Just a few years later, Pete’s younger brother George played for the Howe, but he was snapped up on a rugby scholarship to Strathallan School. Matt Fagerson and Jamie Ritchie, who were not wholly developed by the Howe but played for them, took the same route.
The monied private schools dominate schools rugby
And that’s where we are now. It’s not that old, tired “class” chestnut that means the public schools dominate schools rugby, it’s just purely money – the same way that Rangers and Celtic dominate youth soccer.
Clubs that develop decent young players see them spirited away on scholarships. North Berwick RFC, who build a strong youth scheme in the same way as Howe did, saw their best players snapped up by the Edinburgh schools.

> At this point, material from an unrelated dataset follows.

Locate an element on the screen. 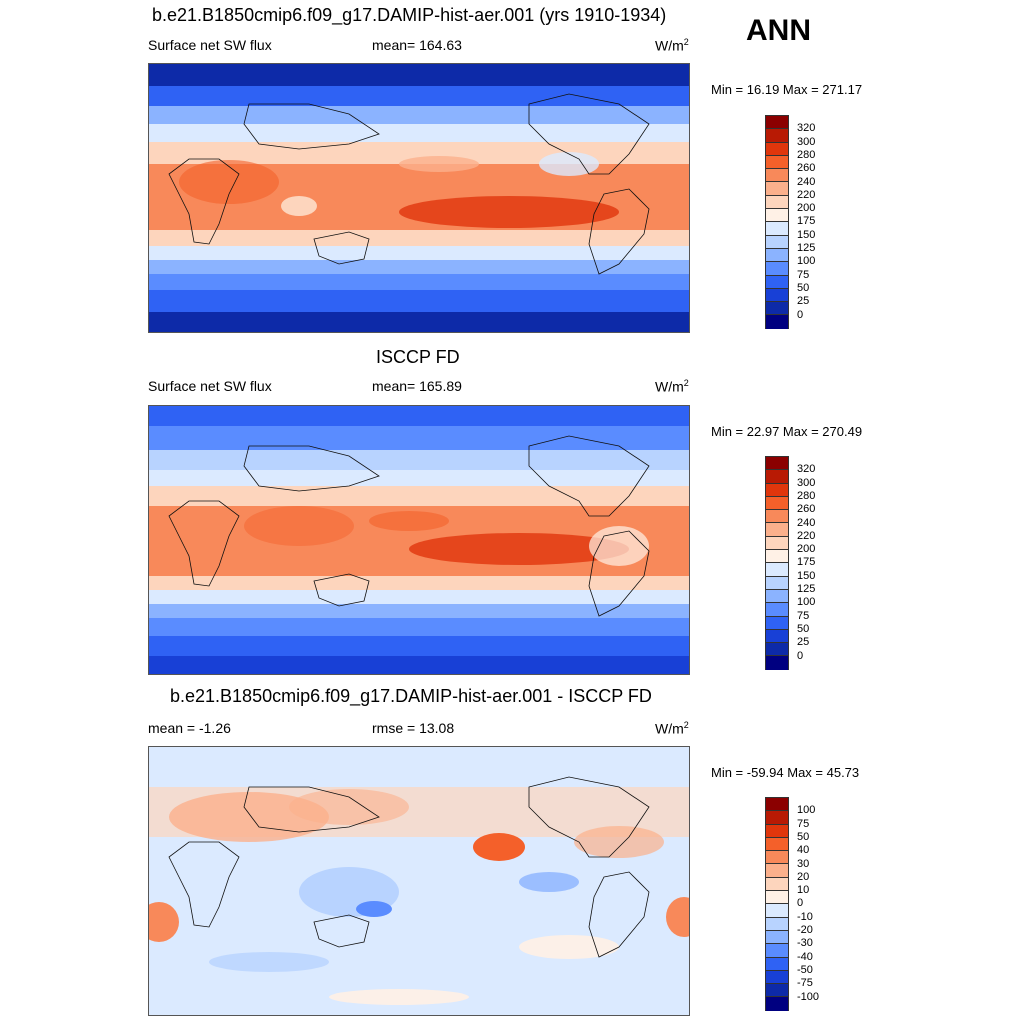 This screenshot has width=1024, height=1024. panel-1-colorbar-tick: 260 is located at coordinates (806, 168).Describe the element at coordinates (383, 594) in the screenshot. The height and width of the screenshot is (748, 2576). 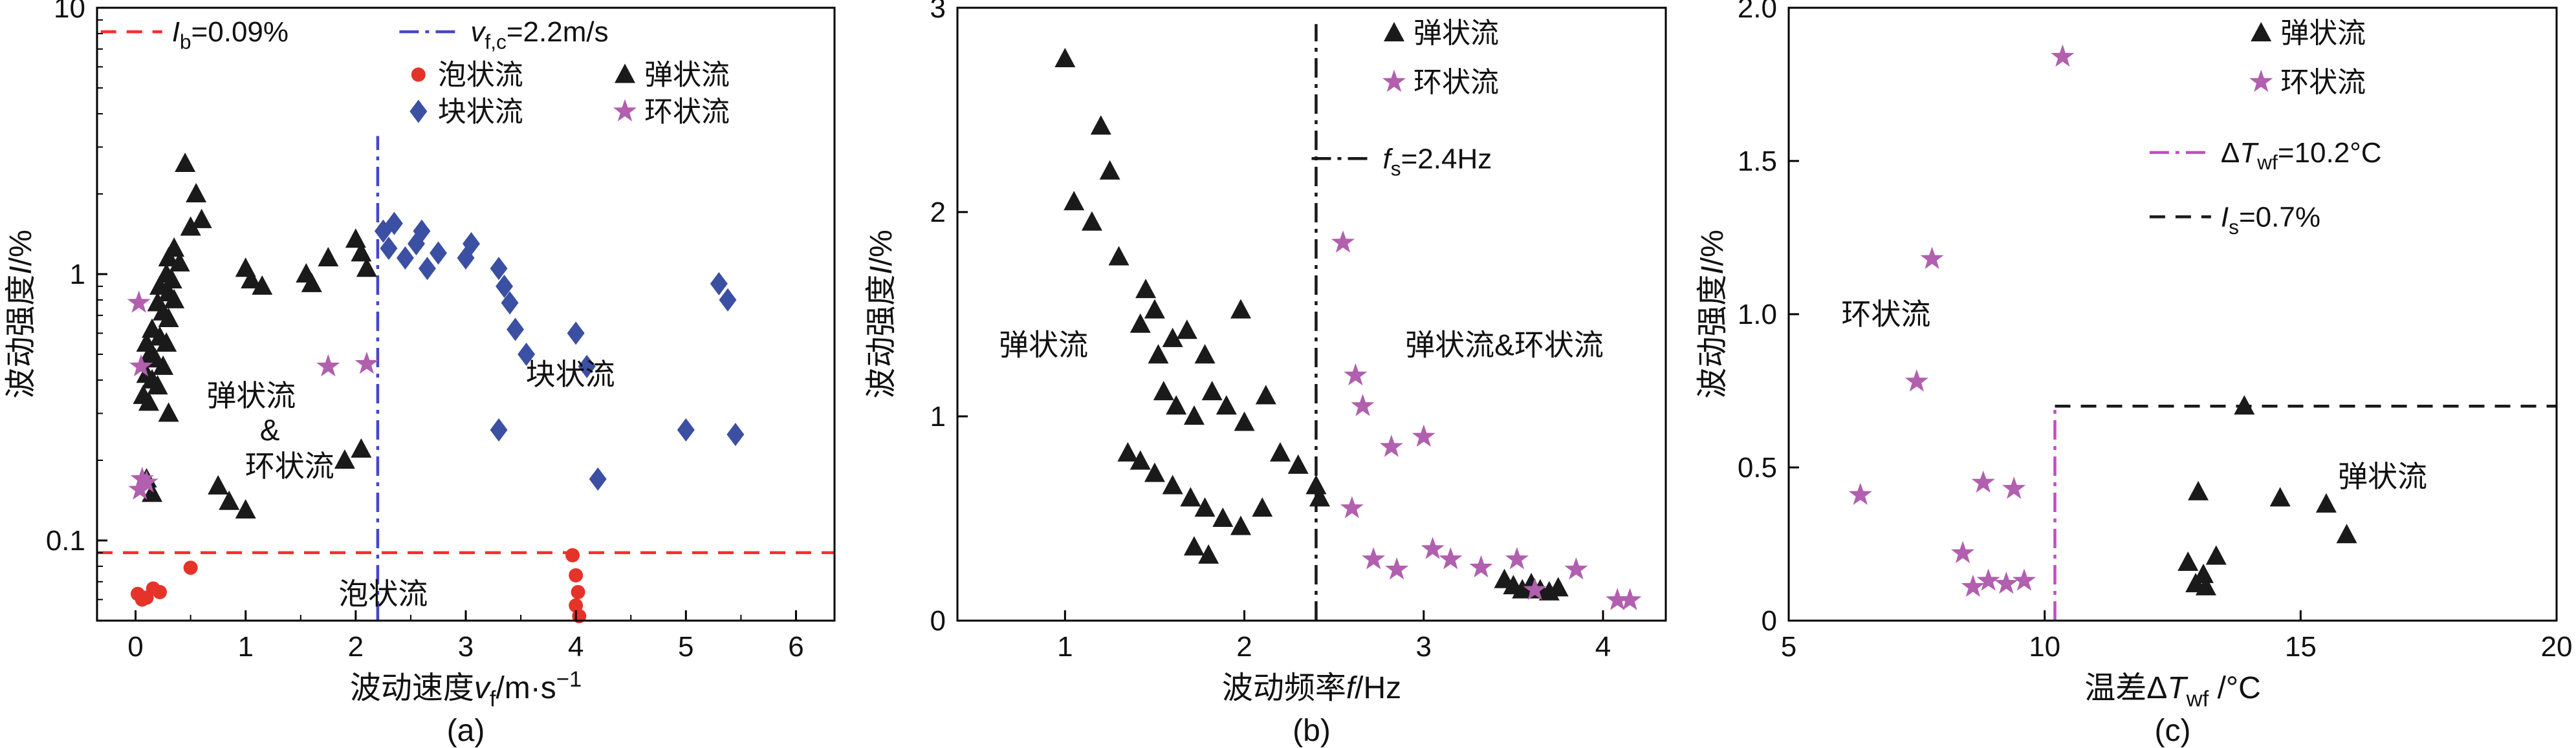
I see `annotation: 泡状流` at that location.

You can’t blame parents. Quite apart from the educational value of a scholarship, the facilities at schools like George Watson’s, Merchiston, Strathallan and others are of the highest class. Rectors and bursars are all too aware of the value of a strong rugby team to promote their school.
The late Foster, maybe the greatest junior coach of my generation, always wanted a level playing field for all – the best schools, private or state, playing in the same competition as the best club youth teams.
The benefits were obvious; a raising of standards all round, and more incentive for the best community clubs like Stirling County, the Howe and North Berwick, perhaps even a resurgence of the Border clubs.
It never happened. Sadly, as community rugby begins to rebuild itself after the nightmare of 14 months silence because of the pandemic, it seems obvious that it never will.
Not a time nor a competition for a valued judgement
A crisis is constantly happening in Scottish pro rugby at the moment, only it bounces back and forth along the M8 like a ping-pong ball.
Just a few weeks ago Danny Wilson looked under pressure as Glasgow capitulated to Benetton in Italy. However, two successive wins over Edinburgh now put Richard Cockerill firmly under the microscope.
We’ve forgotten the event they are playing in – the Rainbow Cup – is utterly meaningless, other than giving the opportunity of exposing young and fringe players to the fire, however actually tepid that fire might be.
Cockerill seemed to do a lot more experimenting than Wilson in the two 1872 Cup games, and that was maybe the deciding factor in his team suffering two losses.
But really, it matters not a jot. The season has dragged on much too far anyway, and it’s been one when players and budgets have been strained to breaking point.
For me both coaches get a free pass until we start next season for real. Then we can make a valued and accurate judgement as to where the two teams actually are.